Forkhead box protein 3 demethylation is associated with tolerance induction in peanut-induced intestinal allergy.

BACKGROUND

Regulatory T (Treg) cells play an essential role in the maintenance of immune homeostasis in allergic diseases.

OBJECTIVES

We sought to define the mechanisms underlying induction of tolerance to peanut protein and prevention of the development of peanut allergy.

METHODS

High or low doses of peanut extract were administered to pups every day for 2 weeks before peanut sensitization and challenge. After challenge, symptoms, Treg cell numbers, and forkhead box protein 3 (Foxp3), T2 and T17 cytokine, and Tgfβ expression in mesenteric lymph node (MLN) CD4 T cells and jejunum were monitored.

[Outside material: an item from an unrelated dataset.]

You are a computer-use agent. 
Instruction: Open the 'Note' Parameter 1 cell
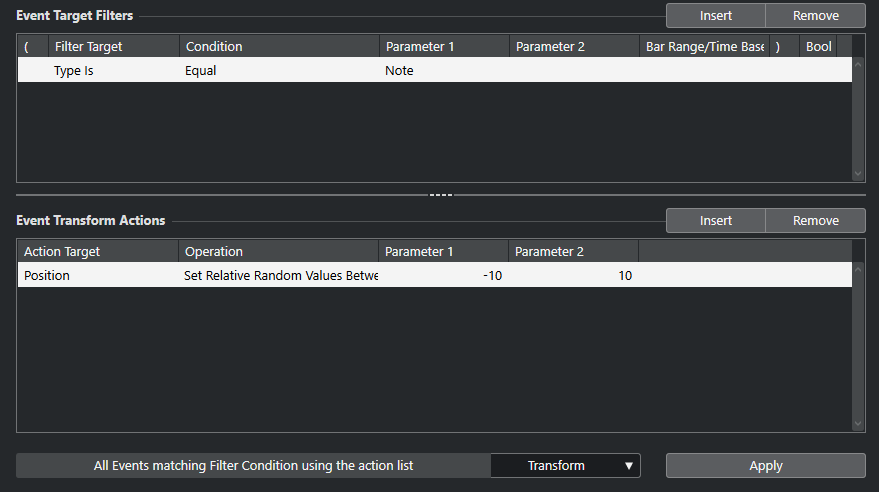(x=443, y=71)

Treg cell suppressive activity and Foxp3 methylation in MLN CD4 T cells were assayed.

RESULTS

Feeding high but not low doses of peanut before sensitization induced tolerance, as demonstrated by prevention of diarrhea and peanut-specific IgE responses, increases in the percentage of CD4CD25FoxP3 cells in MLNs, and Foxp3 mRNA and protein expression in CD4 cells from MLNs or jejunum. Feeding high doses of peanut before sensitization decreased percentages of CD3CD4IL-13 and CD3CD4IL-17 cells in MLNs and decreased Il13 and Il17a and increased Tgfβ mRNA expression in the jejunum; numbers of CD103 dendritic cells in MLNs were significantly increased. Treg cell suppression was shown to be antigen specific. Foxp3 methylation was increased in peanut extract-sensitized and challenged mice, whereas in tolerized mice levels were significantly reduced.

CONCLUSIONS

Feeding high doses of peanut to pups induced tolerance to peanut protein. Foxp3 demethylation was associated with tolerance induction, indicating that Treg cells play an important role in the regulation of peanut sensitivity and maintenance of immune homeostasis.